晴れの舞台 (3)脱落者
晴れの舞台 (3)脱落者
前回は「(2)舞台裏の暮らし」について述べました。
多くの組織や事業者で、リーダーとして期待される「昇進者」は、この新型コロナウイルス感染症の流行で「目標としていた業績」に届かず、追い込まれています。
実際、様々な業界大手のリストラ策や出向、賃金カットやボーナス停止などが次々と公表されています。
大手が公表している状態で、関連事業者がそれに追随しないはずがありません。
このような状況下では、どのような立場の人が「細々と生活を守り、次の年を見通す」ことが出来るのでしょうか?
脱落者
例えば、飲食店や個人小売り業なら「時短営業」を勧められる前から、すでに客が少なくて、開店休業状態のような店であれば、「要請されなくても、実質的に時短営業状態なので、協力金」は助かるのではないでしょうか。
・・・すなわち、「もう閉店しようかな?」と半ばあきらめ、挫折していた事業者にとっては、短期間ではあっても一息つける機会であり、細々と事業を継続できる可能性を見いだせるかも知れません。
同様に、「Gotoトラベル」でも客が戻ってこないような宿泊施設も、事業継続に困難を抱えていたのですから、「身の丈に合った経営に切り替えられるかどうか」で事業の存続がきまるでしょう。
その理由は、少なくとも業界大手ほどの大幅なリストラなどしなくても、すでに事業は縮小傾向にあったのですから、これ以上の挫折感は元々少なく、気は楽であることは間違いありません。
・・・この時、それまで「閉店を視野に入れていたような半脱落者」が少し明るい顔をして淡々と事業を継続したなら、「昇進者よりもはるかに明るい人生」を過ごせるでしょう。
そしてこれらとは反対に繁盛店やGotoトラベルで客足が戻ってくるような事業者は、「キャンペーン頼みの経営」に陥りやすいと考えるべきです。
なぜなら、今後何年間もキャンペーンを続けられるはずがありません。
・・・・結局の所、リストラと事業縮小を避けることは容易ではありません。
もちろん、首都圏で2020年の東京オリンピックにひと儲けを画策して「皮算用」を弾いて、設備投資や人材確保に奔走していた事業者などは、一溜まりもなく「身を引く準備をすすめる」以外の事業転換は困難と考えられます。

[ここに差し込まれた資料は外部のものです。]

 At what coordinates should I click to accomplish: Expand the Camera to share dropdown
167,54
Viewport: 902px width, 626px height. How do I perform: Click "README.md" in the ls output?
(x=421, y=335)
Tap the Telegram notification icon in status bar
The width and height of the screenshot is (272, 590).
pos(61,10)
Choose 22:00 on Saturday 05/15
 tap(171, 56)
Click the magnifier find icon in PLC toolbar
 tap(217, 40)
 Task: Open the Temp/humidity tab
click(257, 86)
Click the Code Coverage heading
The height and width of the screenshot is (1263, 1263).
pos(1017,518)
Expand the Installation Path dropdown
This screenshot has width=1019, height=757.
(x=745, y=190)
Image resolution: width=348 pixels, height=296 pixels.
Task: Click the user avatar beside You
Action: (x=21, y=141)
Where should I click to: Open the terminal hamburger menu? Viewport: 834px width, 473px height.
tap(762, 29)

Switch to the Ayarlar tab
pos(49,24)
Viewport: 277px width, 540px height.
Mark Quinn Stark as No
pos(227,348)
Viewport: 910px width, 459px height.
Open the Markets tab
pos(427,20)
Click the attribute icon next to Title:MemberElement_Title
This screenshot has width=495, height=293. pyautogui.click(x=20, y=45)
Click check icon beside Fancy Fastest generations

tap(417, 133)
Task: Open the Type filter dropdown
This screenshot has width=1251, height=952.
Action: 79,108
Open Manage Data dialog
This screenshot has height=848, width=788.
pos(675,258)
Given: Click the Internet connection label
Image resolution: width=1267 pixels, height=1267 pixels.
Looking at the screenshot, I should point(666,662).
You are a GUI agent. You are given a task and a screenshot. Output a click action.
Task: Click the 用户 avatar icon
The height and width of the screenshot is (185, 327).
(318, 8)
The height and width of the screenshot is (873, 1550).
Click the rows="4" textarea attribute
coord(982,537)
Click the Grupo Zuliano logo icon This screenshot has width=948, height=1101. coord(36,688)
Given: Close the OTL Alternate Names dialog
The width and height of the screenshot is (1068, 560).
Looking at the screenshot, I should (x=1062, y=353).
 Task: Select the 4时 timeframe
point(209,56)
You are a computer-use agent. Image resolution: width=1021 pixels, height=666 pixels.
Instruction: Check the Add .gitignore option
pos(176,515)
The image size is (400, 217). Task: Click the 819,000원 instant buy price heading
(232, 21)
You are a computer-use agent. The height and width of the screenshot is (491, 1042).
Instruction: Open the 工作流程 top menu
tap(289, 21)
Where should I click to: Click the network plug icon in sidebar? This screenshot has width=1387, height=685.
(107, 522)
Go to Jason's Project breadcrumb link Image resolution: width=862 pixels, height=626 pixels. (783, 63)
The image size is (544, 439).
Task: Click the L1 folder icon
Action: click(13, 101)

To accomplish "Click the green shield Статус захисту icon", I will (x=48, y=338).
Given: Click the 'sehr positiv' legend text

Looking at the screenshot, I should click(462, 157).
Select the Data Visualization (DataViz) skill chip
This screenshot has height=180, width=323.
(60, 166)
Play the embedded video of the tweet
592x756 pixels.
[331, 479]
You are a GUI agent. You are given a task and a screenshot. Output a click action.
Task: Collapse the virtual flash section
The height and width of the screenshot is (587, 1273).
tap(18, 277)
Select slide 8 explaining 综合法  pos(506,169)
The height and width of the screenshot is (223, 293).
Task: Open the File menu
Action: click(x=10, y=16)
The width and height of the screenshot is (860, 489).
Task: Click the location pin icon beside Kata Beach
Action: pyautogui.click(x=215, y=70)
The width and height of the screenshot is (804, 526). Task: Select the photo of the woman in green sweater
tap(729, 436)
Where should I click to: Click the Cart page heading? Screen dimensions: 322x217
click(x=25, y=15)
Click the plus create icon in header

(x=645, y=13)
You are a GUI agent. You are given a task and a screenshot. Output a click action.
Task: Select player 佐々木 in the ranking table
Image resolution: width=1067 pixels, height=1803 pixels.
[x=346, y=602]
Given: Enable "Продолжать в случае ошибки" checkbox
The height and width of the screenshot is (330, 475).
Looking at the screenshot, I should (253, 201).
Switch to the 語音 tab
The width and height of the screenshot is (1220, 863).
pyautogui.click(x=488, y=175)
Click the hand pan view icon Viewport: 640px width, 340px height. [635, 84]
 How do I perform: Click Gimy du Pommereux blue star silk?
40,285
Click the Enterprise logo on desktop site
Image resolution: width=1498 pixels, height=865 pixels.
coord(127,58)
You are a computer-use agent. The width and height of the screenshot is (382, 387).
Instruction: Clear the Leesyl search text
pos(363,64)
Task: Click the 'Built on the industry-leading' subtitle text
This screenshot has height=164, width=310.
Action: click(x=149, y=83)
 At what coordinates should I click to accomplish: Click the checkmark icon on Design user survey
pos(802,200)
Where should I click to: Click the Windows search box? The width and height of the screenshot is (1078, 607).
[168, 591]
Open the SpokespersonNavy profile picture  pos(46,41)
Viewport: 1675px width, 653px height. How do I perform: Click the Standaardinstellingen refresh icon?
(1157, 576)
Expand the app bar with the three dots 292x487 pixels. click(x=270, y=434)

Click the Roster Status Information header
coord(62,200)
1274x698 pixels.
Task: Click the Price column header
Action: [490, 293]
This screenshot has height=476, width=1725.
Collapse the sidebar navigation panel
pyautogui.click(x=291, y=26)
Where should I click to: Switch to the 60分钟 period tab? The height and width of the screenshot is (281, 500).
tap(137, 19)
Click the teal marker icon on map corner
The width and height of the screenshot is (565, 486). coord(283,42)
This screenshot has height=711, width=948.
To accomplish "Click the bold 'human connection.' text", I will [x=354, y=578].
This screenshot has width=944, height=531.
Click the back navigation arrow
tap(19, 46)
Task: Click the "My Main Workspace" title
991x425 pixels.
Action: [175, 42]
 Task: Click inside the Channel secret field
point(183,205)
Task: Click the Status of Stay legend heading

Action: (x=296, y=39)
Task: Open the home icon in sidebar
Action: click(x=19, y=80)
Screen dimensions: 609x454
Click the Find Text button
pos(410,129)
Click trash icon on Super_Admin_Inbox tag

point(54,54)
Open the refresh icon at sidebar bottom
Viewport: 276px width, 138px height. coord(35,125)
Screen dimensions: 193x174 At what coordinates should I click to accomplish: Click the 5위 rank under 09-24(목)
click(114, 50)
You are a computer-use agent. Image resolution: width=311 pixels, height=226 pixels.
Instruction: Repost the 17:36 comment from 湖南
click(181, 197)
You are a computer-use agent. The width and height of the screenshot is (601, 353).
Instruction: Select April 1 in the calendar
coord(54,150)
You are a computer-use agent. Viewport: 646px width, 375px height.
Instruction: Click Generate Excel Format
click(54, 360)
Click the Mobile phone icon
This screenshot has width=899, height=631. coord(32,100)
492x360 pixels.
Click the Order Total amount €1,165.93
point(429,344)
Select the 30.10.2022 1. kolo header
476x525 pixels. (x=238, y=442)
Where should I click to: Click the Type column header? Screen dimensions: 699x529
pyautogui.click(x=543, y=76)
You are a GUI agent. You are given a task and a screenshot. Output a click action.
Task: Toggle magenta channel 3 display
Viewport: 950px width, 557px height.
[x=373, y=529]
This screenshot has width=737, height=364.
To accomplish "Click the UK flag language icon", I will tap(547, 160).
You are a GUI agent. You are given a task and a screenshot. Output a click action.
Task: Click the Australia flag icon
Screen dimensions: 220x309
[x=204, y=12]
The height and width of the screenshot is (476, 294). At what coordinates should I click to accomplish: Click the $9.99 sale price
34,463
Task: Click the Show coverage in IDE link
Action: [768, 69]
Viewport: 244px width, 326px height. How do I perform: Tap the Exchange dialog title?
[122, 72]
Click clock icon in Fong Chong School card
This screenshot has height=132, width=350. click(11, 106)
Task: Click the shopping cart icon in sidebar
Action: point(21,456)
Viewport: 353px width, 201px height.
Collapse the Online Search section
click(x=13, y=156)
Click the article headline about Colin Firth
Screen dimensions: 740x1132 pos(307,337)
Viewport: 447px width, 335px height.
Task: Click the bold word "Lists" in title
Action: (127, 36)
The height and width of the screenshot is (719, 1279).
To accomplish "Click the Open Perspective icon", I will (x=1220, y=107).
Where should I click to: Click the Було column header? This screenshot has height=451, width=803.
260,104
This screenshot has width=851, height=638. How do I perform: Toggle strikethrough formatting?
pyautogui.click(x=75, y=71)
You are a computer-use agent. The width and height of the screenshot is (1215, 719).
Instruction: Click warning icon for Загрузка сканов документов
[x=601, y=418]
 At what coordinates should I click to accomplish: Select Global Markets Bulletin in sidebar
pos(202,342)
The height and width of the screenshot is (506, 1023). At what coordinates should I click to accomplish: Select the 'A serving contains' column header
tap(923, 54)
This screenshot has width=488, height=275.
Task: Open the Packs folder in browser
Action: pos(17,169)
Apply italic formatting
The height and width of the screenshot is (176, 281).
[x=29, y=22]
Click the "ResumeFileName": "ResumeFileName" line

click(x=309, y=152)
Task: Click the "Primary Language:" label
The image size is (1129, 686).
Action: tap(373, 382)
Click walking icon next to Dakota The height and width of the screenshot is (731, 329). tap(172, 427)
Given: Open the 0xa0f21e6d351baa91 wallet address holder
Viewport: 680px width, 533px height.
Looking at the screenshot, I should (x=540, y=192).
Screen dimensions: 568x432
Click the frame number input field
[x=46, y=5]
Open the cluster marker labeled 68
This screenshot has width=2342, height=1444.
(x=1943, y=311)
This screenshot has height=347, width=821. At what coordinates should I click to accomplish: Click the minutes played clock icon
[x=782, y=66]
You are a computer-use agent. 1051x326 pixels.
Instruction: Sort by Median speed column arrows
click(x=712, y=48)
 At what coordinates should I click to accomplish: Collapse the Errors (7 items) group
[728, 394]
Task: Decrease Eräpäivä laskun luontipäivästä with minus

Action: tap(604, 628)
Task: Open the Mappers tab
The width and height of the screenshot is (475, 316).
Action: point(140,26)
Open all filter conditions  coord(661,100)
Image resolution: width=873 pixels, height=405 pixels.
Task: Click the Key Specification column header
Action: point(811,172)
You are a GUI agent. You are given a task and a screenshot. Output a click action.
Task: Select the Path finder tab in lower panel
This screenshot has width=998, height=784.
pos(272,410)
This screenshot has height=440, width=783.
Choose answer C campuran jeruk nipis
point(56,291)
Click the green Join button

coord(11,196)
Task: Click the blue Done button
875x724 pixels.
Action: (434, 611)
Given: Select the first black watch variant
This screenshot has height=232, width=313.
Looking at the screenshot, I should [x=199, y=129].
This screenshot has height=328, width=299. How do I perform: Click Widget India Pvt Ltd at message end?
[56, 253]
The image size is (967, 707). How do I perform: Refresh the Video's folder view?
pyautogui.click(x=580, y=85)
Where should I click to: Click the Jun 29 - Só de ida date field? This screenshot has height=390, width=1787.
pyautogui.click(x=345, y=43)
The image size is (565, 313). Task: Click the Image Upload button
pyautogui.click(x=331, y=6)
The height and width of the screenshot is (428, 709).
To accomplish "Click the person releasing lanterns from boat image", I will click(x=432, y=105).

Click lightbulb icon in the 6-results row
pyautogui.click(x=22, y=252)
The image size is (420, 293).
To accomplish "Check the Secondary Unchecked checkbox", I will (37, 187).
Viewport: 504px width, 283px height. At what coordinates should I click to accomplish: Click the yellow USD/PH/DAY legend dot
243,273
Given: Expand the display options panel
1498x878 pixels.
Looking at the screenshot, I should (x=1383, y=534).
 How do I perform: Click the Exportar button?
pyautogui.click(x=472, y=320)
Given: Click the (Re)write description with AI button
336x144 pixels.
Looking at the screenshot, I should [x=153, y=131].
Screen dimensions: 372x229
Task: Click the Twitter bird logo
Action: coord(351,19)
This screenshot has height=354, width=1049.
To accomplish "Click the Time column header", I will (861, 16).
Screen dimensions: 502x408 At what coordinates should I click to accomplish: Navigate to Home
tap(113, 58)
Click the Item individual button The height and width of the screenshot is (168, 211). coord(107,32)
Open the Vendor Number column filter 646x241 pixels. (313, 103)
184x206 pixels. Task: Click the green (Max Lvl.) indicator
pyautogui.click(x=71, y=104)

こう考えるなら、人生に晴れの舞台など無くても、「身の丈の生活を守れることで幸せを噛みしめる」ことが出来る程度の生活レベル、半ばやけっぱちな半脱落者のほうが、この新型コロナ感染症による経済危機を有利に立ち向かえる可能性があると考えられます。
<引きこもり>
これまで「引きこもり」と言われてきたよう人達は、新型コロナ流行時には、見方によっては感染拡大を控えた「模範的生活」の生活スタイルであることに評価される一面もあるはずです。
加えて、GoToキャンペーンだからといってはしゃぎ回るような振る舞いもないでしょう。
視点を変えれば、感染拡大する可能性の高い「GoToに補助金を出す」くらいなら、感染拡大を予防している「引きこもり」にこそ協力金を出したほうがはるかに感染予防に寄与する可能性が考えられます。
「盲亀の浮木(もうきのふぼく)」かも知れない
「盲亀の浮木」とは、出会うことが甚だ困難であることのたとえです。
また、めったにない幸運にめぐり合うことのたとえとされています。
2020年の現在の「コロナ禍(か)」と言われる状態は、少なくとも「盲亀(もうき)」、すなわち目の見えない亀に出会うほどの珍しい事態かもしれません。
この盲亀のたとえは、こちらを参照して下さい。
松下幸之助は、「窮境(きゅう・きょう)は尊いチャンス」と表現しました。
「窮境(きゅうきょう)」とは、非常に苦しい境遇・立場。窮地を意味します。
この「困難な状況」を松下幸之助は、尊いチャンスだと言うことを言っています。
その意味は、上のリンク先が示していますが、「困難といえども得難い体得の機会(チャンス)である。そう考えれば、苦しい中にも勇気が出る。元気が出る。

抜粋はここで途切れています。